Cross Training Events to Build Confidence
by Theresa Rice
With this month’s issue focusing on equine events, I was thinking about how fortunate we are to live in an area where opportunities to play with our horses abound. These include trail riding, schooling and breed shows and a variety of horsemanship clinics. With such variety can come the challenge of determining where best to spend your time and money; there never quite seems to be enough of either.
A trainer where I board has been encouraging me to try trail competitions with my half Arabian, pretty much since the day I brought him to the barn. My horse is trained as a reiner and we typically spend our budget on lessons for that activity. However, the Oregon Horse Center introduced a schooling trail show to the season this year and I decided to give it a try. The course consists of various obstacles you might find out on the trail, such as downed tree limbs, hills and rocky inclines and water crossings. It also introduced some purely man-made obstacles that encourage horse and rider to work in harmony in order to navigate successfully. Some of the more intense, and unnatural, obstacles are a teeter-totter bridge, a circular platform on which the horse has to do a 180 degree turn and a box with a piece of plywood with holes in it that floats on top of the water. When the horse steps on the plywood, water is forced through the holes.

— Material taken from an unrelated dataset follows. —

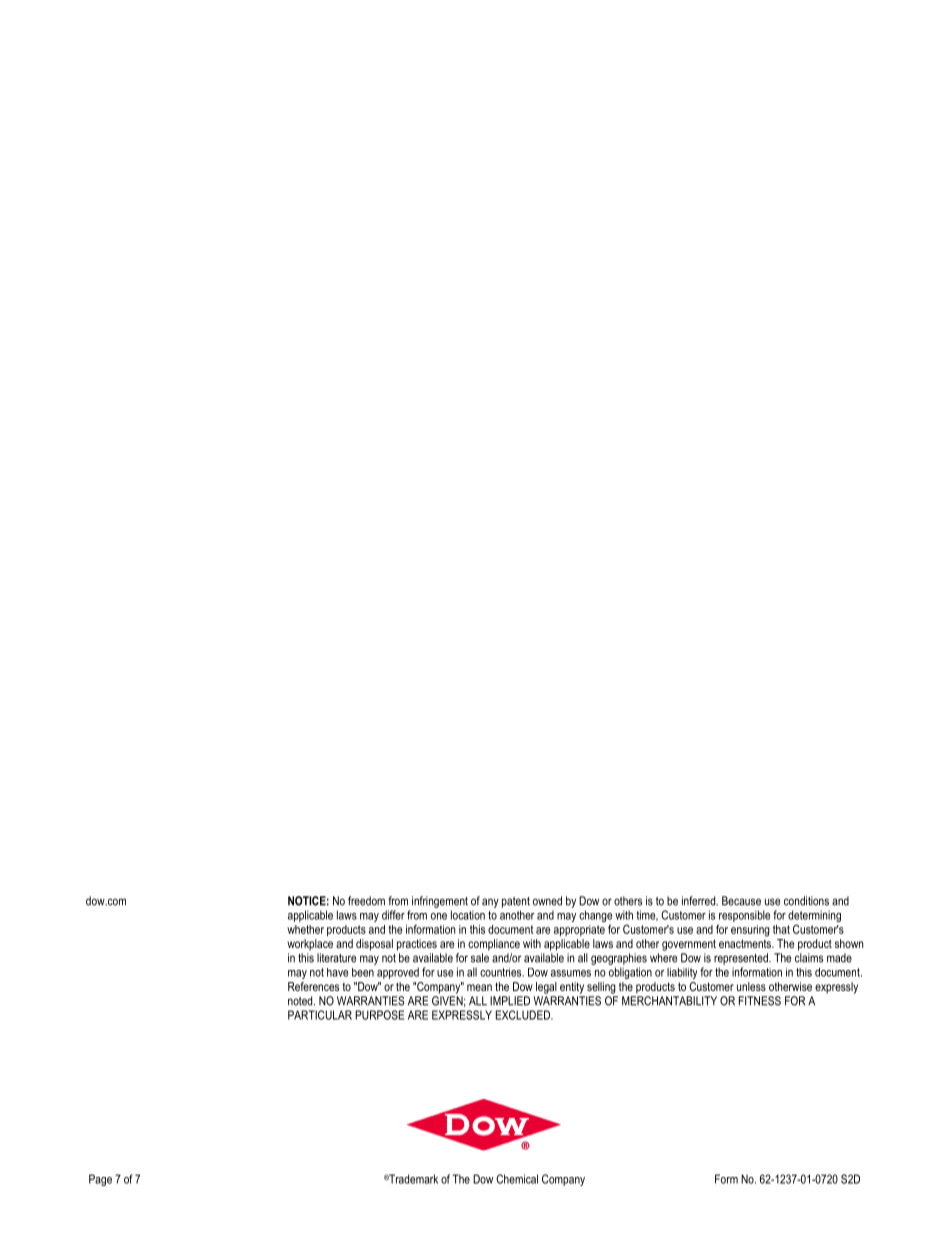 This page has width=952, height=1233. What do you see at coordinates (100, 1180) in the page?
I see `Page` at bounding box center [100, 1180].
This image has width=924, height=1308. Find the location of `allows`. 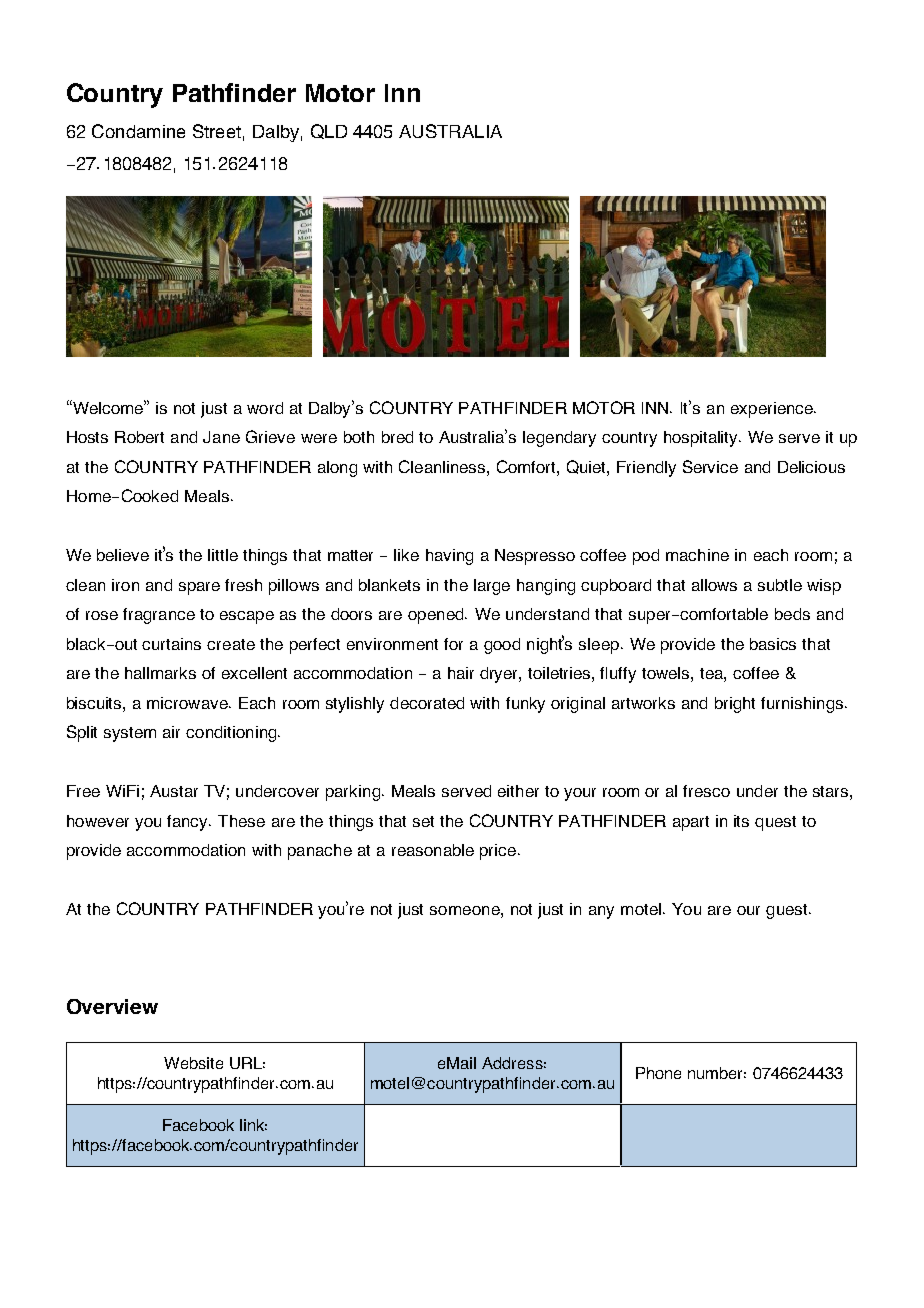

Participants had the opportunity to work with their horses on the obstacles (the show pattern yet unknown) the night before the show with a clinician on site to assist on the more troublesome spots. The variety of horse/rider teams was great. There were green horses that were just being introduced to these activities, all the way up to national trail competitors looking to further their skills in the discipline. To keep the schooling show within a manageable timeframe, the facility limited the number of entrants to just 50. Even so, there were around 250 goes course attempts as people entered multiple classes to get greater experience working through the obstacles. As participants made their way through the course, the judges for each area provided on-the-spot feedback to help riders better guide their horses and navigate the obstacles correctly to earn a better score. The mood of the entire event was casual and supportive so I had almost no show induced butterflies.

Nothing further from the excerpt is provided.